━━━ INPUT MATERIAL
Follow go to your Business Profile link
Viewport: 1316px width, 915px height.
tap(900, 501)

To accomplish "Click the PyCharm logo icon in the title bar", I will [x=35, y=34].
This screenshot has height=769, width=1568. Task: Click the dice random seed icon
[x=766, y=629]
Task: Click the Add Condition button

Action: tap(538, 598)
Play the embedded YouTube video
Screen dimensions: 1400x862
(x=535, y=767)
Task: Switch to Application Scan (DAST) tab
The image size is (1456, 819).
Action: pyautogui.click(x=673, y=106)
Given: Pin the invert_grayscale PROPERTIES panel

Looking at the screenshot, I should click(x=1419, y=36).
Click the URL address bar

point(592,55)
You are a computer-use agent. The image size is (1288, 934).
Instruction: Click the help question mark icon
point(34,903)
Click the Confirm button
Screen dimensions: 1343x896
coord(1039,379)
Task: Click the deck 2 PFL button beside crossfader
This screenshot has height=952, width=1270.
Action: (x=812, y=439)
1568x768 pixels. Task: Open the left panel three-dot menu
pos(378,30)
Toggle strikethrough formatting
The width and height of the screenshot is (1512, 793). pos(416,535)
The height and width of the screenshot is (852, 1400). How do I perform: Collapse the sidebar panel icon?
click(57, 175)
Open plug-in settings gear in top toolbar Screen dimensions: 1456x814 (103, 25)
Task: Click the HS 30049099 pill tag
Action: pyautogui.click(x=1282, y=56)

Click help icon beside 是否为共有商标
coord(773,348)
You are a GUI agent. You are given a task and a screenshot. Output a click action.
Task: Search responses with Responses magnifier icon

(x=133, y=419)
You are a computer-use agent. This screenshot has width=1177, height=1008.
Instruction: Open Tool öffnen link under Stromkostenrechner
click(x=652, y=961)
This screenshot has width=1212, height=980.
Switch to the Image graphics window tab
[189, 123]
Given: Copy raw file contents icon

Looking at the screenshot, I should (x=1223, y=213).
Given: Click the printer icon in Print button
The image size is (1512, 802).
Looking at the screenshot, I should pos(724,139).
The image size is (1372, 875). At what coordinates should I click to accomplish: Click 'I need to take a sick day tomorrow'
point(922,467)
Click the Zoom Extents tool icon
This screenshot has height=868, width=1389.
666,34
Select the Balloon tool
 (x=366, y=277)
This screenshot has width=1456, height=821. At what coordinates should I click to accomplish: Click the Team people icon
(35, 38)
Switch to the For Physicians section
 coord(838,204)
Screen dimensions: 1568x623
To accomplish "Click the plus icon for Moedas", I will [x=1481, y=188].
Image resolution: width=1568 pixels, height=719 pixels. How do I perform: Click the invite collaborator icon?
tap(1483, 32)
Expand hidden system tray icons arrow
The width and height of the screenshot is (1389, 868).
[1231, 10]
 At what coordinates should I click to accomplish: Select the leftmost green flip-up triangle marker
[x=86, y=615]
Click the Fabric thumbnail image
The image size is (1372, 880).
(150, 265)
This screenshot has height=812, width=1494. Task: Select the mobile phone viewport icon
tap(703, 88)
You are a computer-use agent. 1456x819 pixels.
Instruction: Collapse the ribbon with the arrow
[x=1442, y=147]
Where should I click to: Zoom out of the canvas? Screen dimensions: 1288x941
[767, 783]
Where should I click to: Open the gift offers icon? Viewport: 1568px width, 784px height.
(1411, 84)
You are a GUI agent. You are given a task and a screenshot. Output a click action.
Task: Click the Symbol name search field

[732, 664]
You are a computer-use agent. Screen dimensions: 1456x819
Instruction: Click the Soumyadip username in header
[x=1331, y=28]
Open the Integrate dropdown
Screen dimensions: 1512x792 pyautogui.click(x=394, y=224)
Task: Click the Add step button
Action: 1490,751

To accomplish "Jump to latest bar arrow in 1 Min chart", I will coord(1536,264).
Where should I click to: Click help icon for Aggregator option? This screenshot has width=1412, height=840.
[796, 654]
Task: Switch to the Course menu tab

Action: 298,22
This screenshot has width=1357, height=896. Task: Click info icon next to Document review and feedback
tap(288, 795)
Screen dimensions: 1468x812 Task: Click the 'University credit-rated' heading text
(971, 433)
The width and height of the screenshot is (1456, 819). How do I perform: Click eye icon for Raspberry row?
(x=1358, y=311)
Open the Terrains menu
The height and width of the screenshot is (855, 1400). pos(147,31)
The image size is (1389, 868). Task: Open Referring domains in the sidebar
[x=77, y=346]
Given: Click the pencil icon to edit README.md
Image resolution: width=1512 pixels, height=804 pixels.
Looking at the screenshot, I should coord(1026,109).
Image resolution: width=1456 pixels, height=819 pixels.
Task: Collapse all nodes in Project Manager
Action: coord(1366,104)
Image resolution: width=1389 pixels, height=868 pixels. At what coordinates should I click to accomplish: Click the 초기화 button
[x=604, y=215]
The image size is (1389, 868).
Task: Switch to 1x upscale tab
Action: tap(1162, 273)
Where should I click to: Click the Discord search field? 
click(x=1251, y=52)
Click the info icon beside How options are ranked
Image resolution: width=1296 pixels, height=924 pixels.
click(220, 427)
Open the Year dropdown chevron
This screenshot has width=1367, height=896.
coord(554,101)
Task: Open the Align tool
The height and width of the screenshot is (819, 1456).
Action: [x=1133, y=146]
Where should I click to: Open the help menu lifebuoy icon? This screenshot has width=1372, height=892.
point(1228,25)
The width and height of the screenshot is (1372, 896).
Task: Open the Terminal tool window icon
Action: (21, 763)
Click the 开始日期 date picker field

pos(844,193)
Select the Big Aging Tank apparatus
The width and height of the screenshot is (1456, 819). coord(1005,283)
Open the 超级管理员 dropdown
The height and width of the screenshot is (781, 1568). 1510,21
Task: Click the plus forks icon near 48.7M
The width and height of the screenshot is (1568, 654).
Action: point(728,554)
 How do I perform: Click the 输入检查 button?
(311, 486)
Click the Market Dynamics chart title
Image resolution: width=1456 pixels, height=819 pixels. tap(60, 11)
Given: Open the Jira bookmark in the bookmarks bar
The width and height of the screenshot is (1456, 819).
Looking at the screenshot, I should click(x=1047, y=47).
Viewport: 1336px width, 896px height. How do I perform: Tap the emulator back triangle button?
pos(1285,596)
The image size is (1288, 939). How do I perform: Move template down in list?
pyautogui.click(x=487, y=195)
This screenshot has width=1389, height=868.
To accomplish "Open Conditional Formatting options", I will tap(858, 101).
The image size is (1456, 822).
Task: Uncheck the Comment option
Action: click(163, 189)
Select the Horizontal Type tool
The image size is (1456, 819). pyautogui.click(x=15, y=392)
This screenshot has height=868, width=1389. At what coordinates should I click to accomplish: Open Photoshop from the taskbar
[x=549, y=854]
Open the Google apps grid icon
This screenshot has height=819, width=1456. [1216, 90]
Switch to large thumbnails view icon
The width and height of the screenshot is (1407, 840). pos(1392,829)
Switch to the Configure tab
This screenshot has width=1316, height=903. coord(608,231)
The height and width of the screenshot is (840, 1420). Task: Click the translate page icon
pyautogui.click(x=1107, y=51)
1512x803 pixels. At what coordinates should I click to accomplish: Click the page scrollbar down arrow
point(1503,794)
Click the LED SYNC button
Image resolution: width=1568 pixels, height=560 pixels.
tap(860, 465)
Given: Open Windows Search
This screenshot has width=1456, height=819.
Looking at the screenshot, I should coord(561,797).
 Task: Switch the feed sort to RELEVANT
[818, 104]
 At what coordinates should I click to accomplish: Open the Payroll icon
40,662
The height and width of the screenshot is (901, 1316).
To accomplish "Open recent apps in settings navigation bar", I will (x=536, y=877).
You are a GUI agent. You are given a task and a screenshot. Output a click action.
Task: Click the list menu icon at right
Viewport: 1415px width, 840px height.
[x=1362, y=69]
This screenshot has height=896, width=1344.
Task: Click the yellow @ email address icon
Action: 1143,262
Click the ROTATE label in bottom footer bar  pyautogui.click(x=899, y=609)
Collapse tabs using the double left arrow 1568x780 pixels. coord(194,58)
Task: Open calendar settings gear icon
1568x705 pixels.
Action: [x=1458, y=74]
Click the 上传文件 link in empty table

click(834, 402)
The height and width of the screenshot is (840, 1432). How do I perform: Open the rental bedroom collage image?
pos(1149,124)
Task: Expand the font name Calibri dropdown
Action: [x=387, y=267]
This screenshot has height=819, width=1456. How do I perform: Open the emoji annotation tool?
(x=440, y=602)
━━━━━━
#### [WHAT TO WORK ON]
Check the entries above for the word "computer" and copy every line where it turns up.

#### [SOLUTION TO THE EXERCISE]
You are a computer-use agent. The image size is (1288, 934).
You are a computer-use agent. This screenshot has width=1177, height=1008.
You are a computer-use agent. 1456x819 pixels.
You are a computer-use agent. Screen dimensions: 1456x819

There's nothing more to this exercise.